To sell a scheduled drug OTC requires WAY more paperwork and time then selling something OTC, and also way more then selling the same drug with a script. For one, the only one that can sell it is a registered pharmacist, so I would have to stop whatever I’m doing, go to the register, have you fill out the “Exempt Narcotic Log Book” check your ID, verify the information, and then ring you out… All for a product that you’re only paying maybe $6 for. Any profit we would get for the item would be taken up by paying me the 5 minutes it would take to ring you out.
Oh, and there isn’t really that much extra paperwork for CIII-CV rx’s vs, something not controlled. Check the order when it comes in to make sure we aren’t shorted, put invoices in the controlled box, fill RX’s, double count the product, stamp big red C on the hard copy (state requirement, not federal), sell RX (sometimes we might check ID, depends)… CII on the other hand, those require a bunch of paperwork.
The state law in Georgia for selling needles OTC is that “by the discretion of the pharmacist, they must be for a legitimate medical use”. Different pharmacists look that that requirement in different ways. Personally, I will sell them with any RX we’ve filled that would require a needle (B-12 injections, Testosterone, Insulin, etc), or if never filled with my company, show me a bottle, or give me a pharmacy phone number to call and verify. However, I know one store I worked at once that the regular pharmacist sold one pack of insulin syringes (of 10 needles) to anyone who asked. His rational was that the “legitimate medical use” was to prevent the spread of diseases. Since that store was in an area of the city that was really high in HIV infections, that did make sense.
There is no law (at least in my state or federally) that requires me to fill any prescription, or to stock any drug. I can refuse to fill any RX for any reason, and no one can make me do differently. (Well, the chain I work for could order a drug to put on my shelf, doesn’t mean I have to fill it, though if the chain ordered it on their own, I doubt there is a reason outside medical necessary that I would refuse an RX on it. Chain doesn’t order the really expensive, infrequent, or controlled drugs on its own, leaving that up to the store).

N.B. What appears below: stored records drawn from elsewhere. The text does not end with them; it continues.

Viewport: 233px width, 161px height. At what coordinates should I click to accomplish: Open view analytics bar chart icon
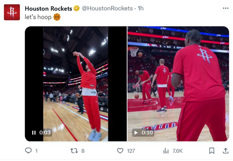tap(166, 151)
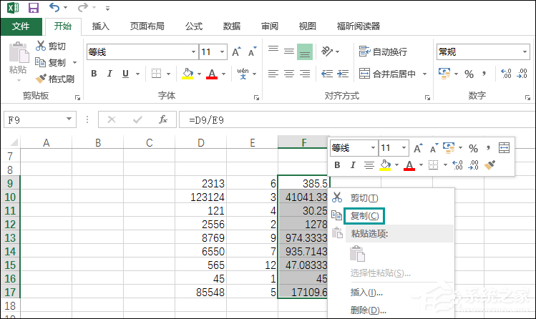Open the ribbon font name dropdown 等线

click(x=193, y=52)
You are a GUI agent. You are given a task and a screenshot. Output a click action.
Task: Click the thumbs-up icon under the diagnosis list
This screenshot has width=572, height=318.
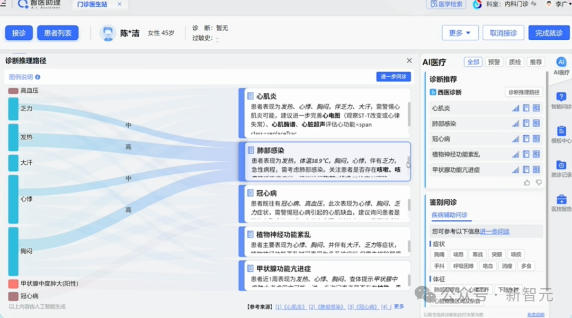click(x=527, y=182)
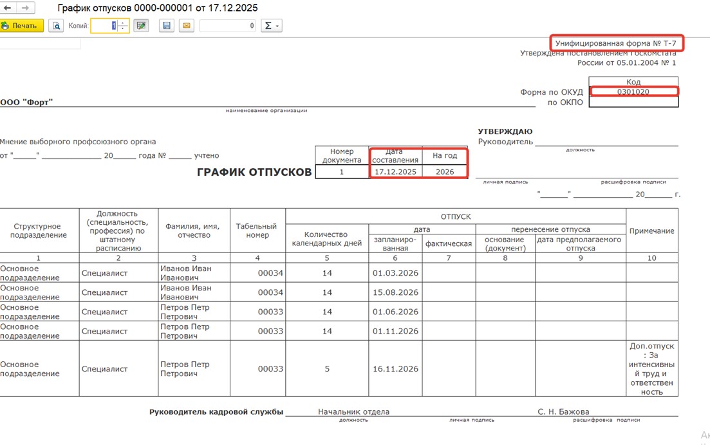Viewport: 710px width, 445px height.
Task: Select the date cell 17.12.2025
Action: 395,172
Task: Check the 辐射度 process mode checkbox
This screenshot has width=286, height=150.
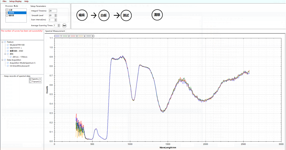Action: tap(7, 15)
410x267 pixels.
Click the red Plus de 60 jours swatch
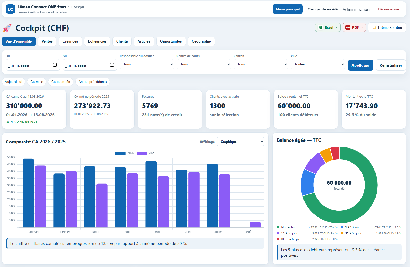point(278,239)
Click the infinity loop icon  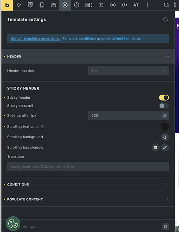point(113,5)
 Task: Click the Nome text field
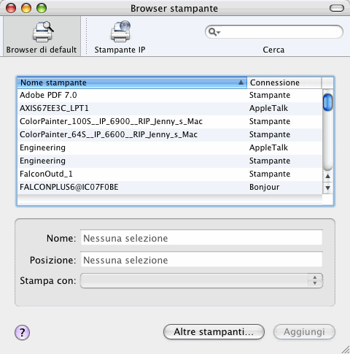[201, 238]
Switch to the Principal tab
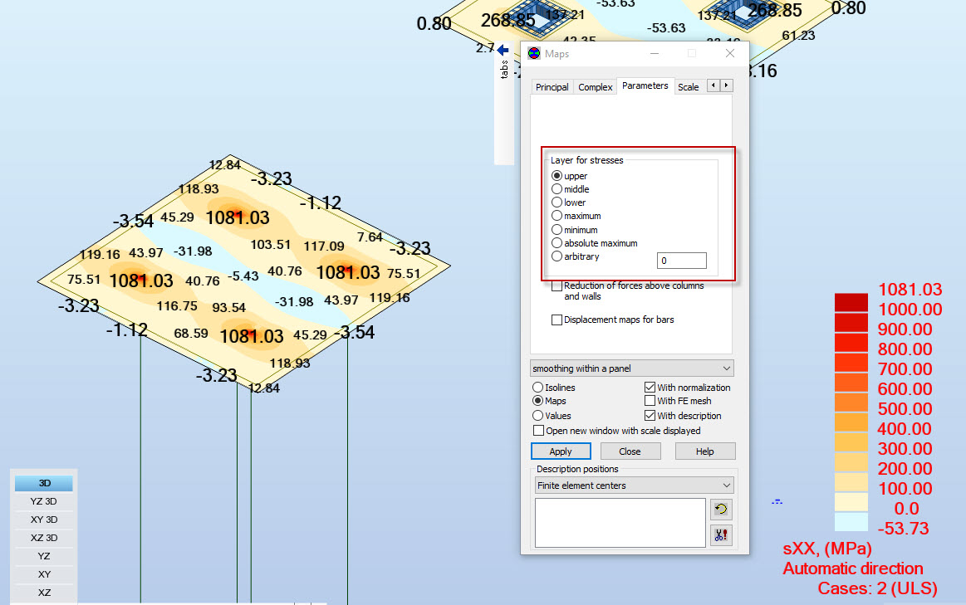Viewport: 966px width, 605px height. click(x=552, y=86)
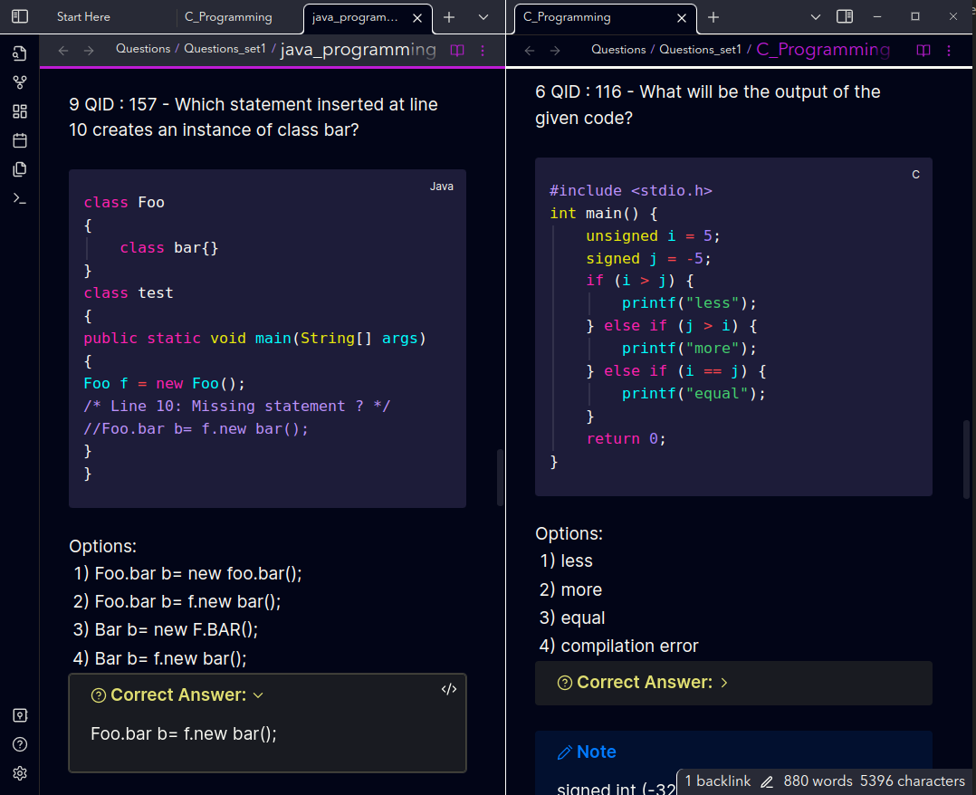Toggle the left sidebar panel icon
This screenshot has height=795, width=976.
pos(20,17)
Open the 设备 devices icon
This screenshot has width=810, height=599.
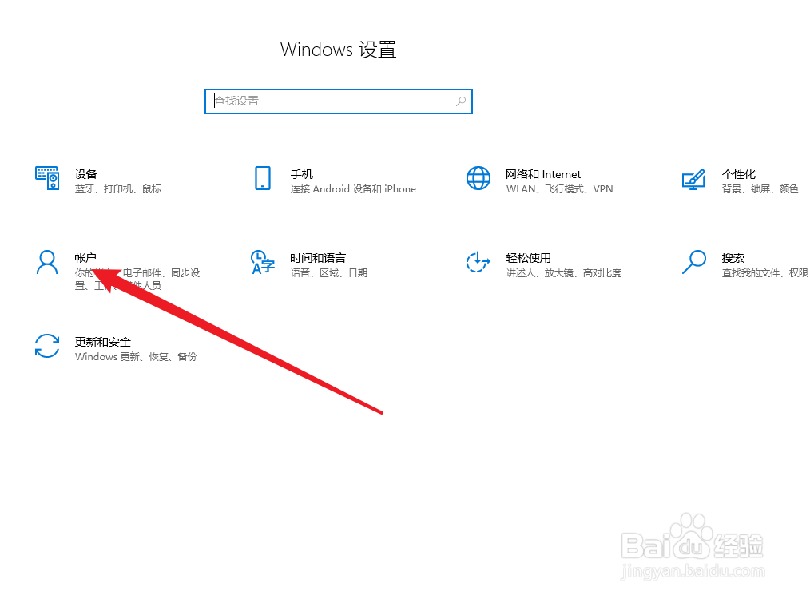click(x=47, y=178)
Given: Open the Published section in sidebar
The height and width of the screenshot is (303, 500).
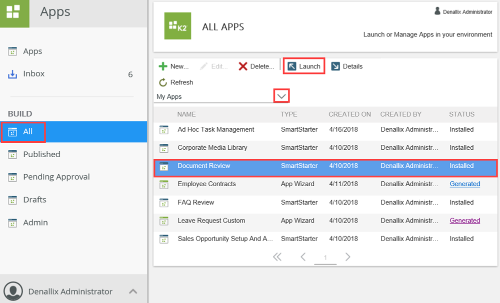Looking at the screenshot, I should (42, 154).
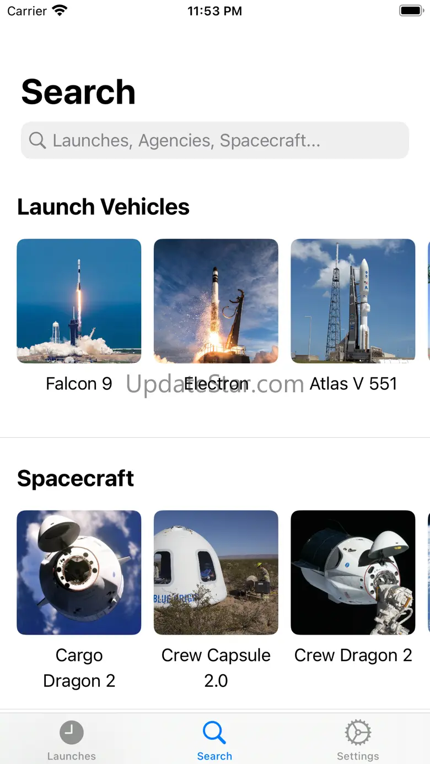Screen dimensions: 430x764
Task: Tap the Falcon 9 text label
Action: pyautogui.click(x=79, y=383)
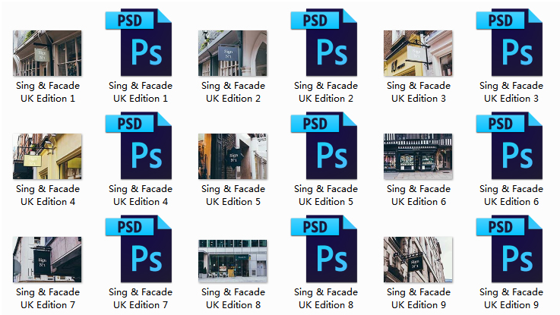
Task: Click the Photoshop file icon for UK Edition 3
Action: (511, 43)
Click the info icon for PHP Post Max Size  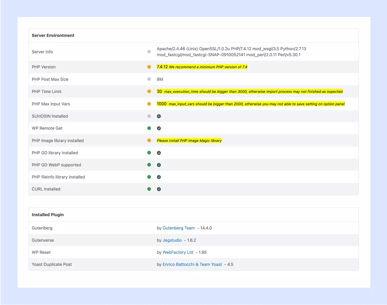pos(149,79)
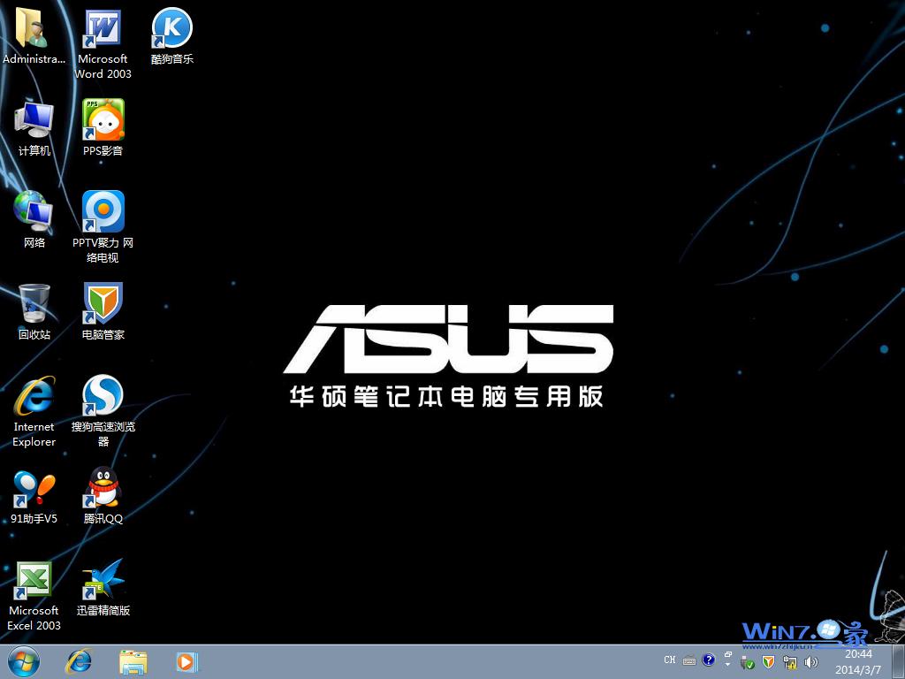This screenshot has height=679, width=905.
Task: Open Windows Explorer from the taskbar
Action: [133, 660]
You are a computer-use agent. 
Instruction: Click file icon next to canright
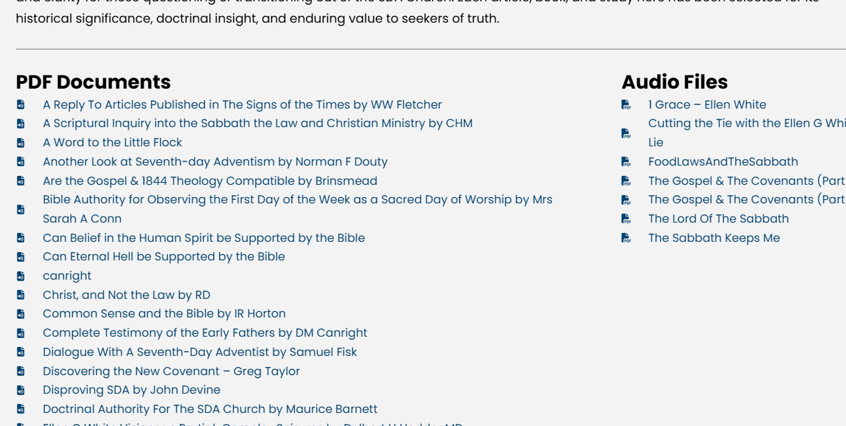coord(21,276)

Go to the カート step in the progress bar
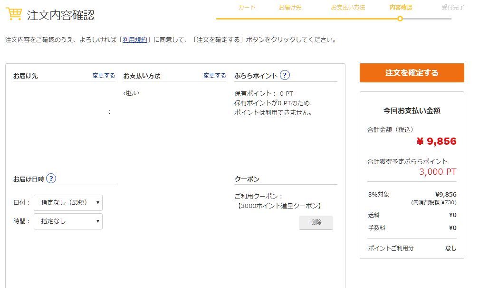click(x=247, y=7)
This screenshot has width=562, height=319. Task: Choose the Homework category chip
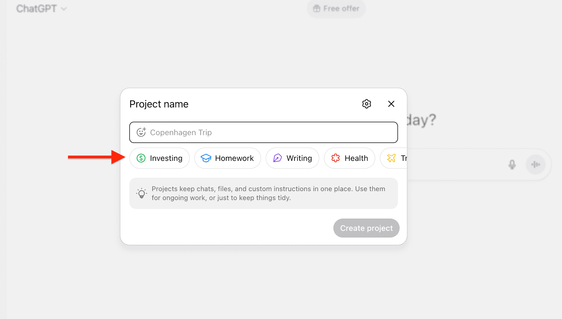coord(228,158)
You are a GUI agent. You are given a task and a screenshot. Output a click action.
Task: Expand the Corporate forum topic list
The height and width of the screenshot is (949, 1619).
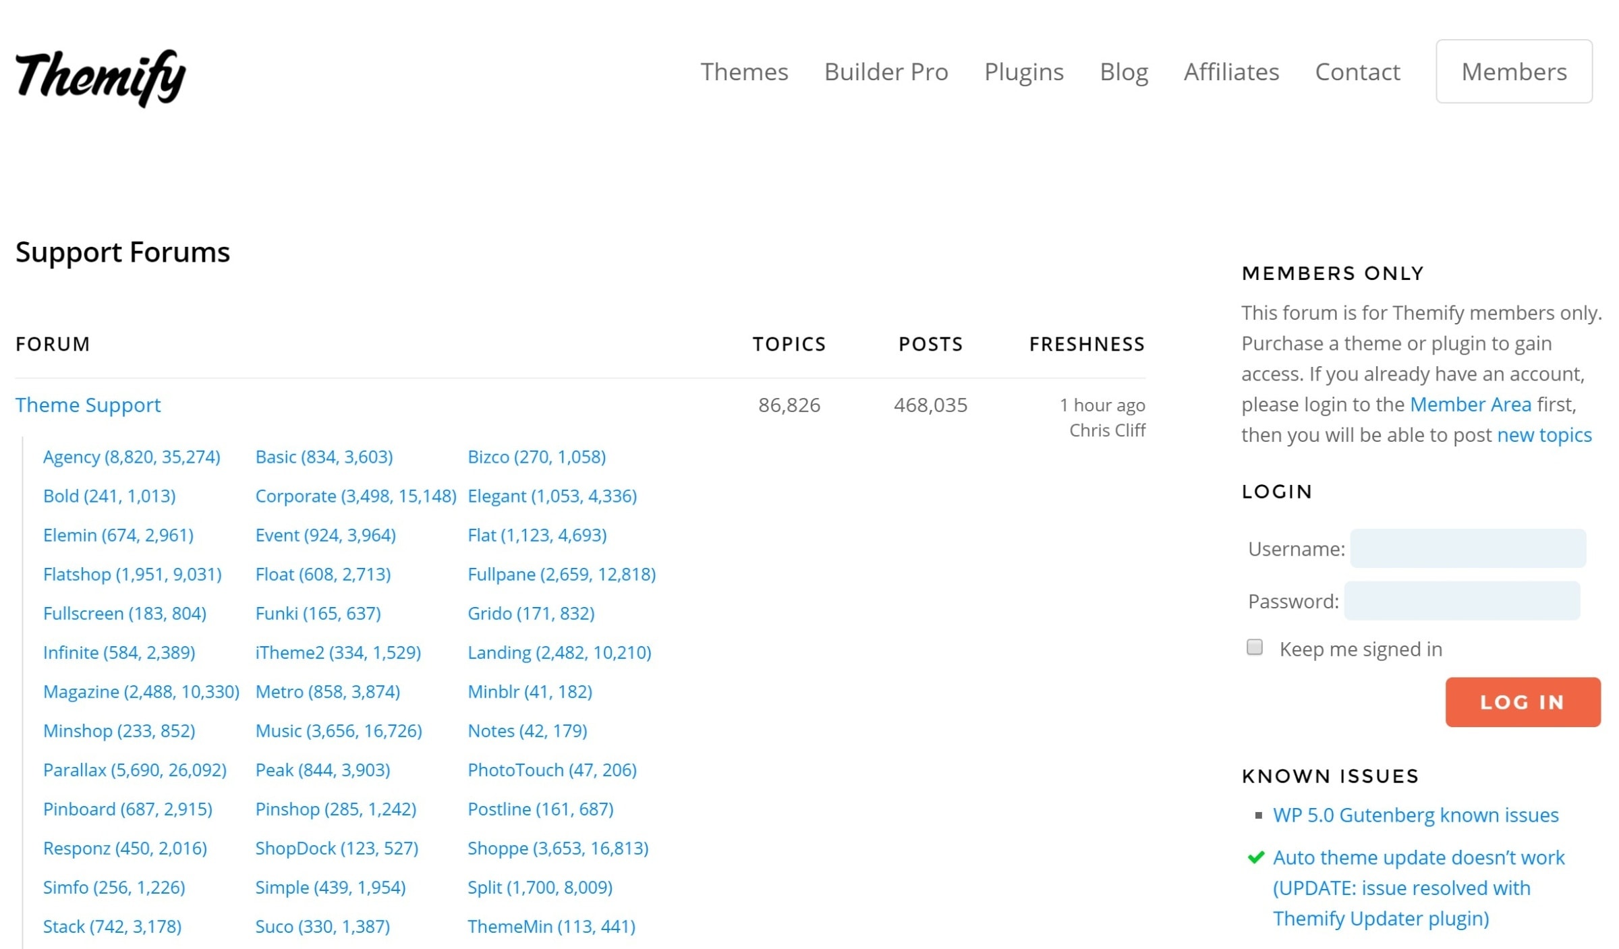tap(355, 495)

I’m in a different state (California), and I’m probably misremembering. As I recall, though, when my doctor prescribed codeine cough syrup once or twice, it came in a plain dark bottle that had no other labels than the typical prescription label printout. Now that I come to think of it, even my individual tubes of the Sch. II medication I use don’t bear any warnings that would make you think it is a strictly controlled product, other than that it’s a violation of Federal law to give or transfer the drug to someone else. But that’s on every prescription, not just controlled substances.
I’m not up on hip-hop culture so I haven’t heard of it. Codeine mixed with guafenesin–or anything with guaifenesin doesn’t sound like my idea of a rocking good time, though (hoooiiiiiiiiichhh-hoik!). As for hiring people to buy the stuff, wouldn’t the volume in codeine sales attract the notice of the DEA or state regulators?
Isopropyl alcohol is a staple in American pharmacies; I doubt you could find one that doesn’t stock it. Still, if I needed to keep alcohol on hand as a solvent or disinfectant, I’d just as soon use Everclear or Bacardi 151, if available. After all, it can be taken internally should that accidentally happen, and I always say, safety first!